WORK REQUEST: Please copy exactly every line from the one that contains "Click the magnifier icon beside 1366x768" to the end of the data below, with both ends included and no other lines.
Segment Start: DATA EXTRACT
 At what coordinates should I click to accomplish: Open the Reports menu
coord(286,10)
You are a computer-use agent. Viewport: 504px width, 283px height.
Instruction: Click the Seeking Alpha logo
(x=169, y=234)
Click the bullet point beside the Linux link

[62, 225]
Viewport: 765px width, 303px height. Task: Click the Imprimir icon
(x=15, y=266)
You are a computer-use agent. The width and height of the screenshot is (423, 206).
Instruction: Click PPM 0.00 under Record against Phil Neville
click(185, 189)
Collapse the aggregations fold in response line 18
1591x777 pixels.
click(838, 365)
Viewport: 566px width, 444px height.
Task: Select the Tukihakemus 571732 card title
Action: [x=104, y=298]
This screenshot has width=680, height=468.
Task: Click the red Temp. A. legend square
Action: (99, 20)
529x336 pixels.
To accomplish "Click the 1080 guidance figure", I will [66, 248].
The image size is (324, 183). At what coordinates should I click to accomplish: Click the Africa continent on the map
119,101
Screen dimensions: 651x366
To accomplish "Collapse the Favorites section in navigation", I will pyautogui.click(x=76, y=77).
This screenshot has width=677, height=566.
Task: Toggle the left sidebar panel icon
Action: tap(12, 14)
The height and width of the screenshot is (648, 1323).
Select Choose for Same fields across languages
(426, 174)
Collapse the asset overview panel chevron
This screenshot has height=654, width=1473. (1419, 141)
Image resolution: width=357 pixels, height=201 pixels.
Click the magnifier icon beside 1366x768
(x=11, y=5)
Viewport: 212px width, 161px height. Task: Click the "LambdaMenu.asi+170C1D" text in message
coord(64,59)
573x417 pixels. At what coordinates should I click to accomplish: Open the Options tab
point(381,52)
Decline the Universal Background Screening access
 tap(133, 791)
Segment End: DATA EXTRACT
FINISHED TASK:
Click the magnifier icon beside 1366x768
(x=11, y=5)
Viewport: 212px width, 161px height. Task: Click the "LambdaMenu.asi+170C1D" text in message
coord(64,59)
573x417 pixels. At what coordinates should I click to accomplish: Open the Options tab
point(381,52)
Decline the Universal Background Screening access
 tap(133, 791)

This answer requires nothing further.